• Extracted entries

-----

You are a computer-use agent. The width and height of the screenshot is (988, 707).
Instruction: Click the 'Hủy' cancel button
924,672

-----

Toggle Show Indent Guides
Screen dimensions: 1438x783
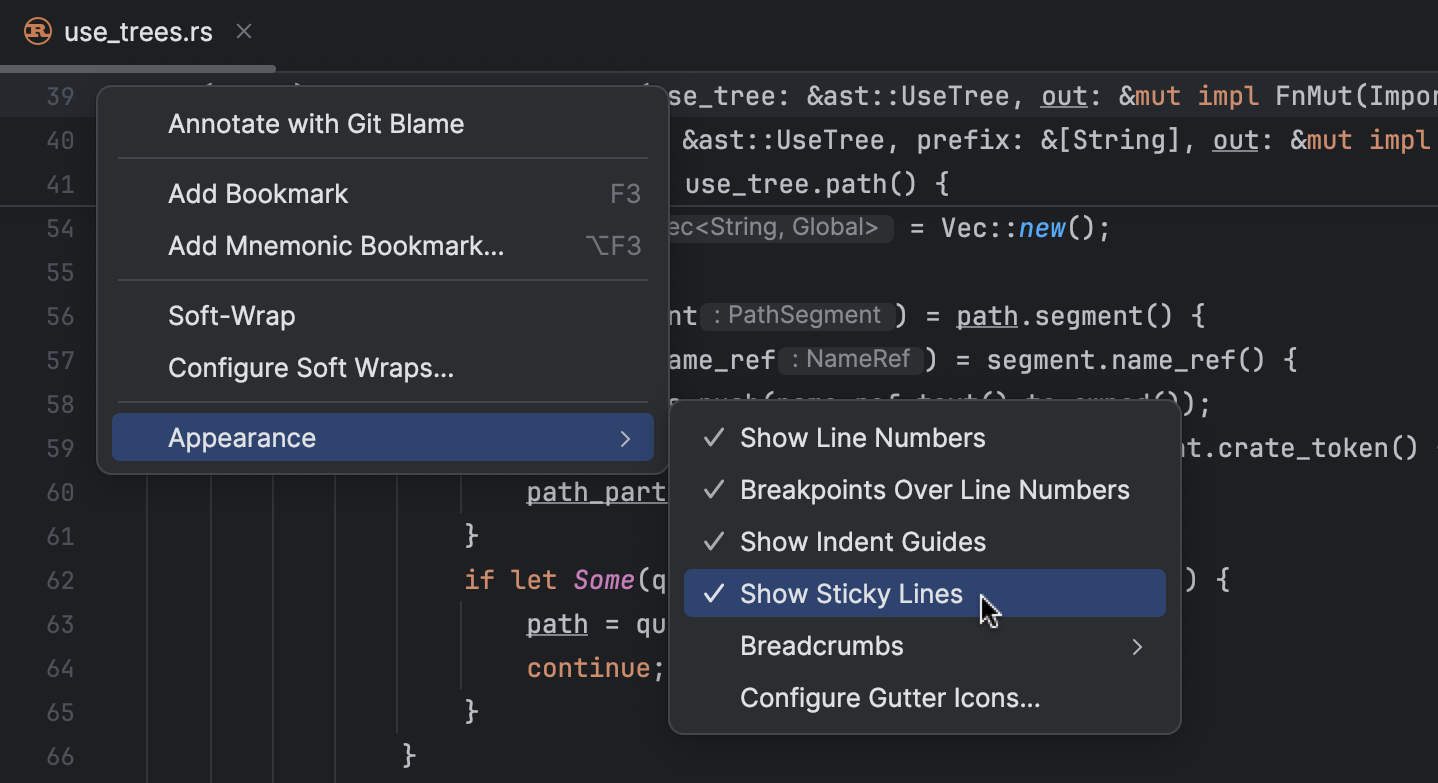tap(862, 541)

-----

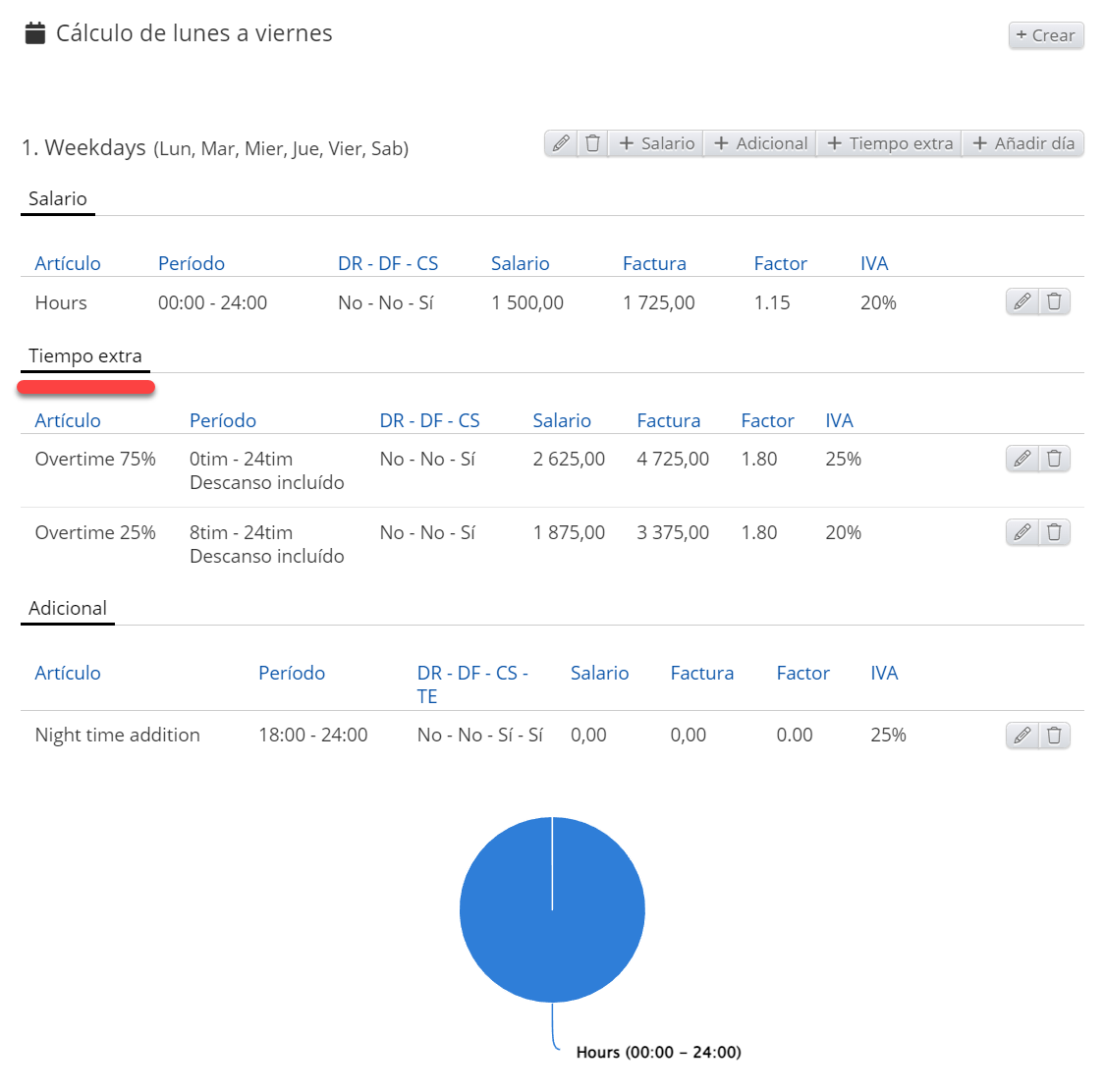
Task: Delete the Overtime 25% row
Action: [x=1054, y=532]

-----

• Exercise directions
How many lines in the items above contain the string "agent"? Reply with the number alone.

• Result of the task
1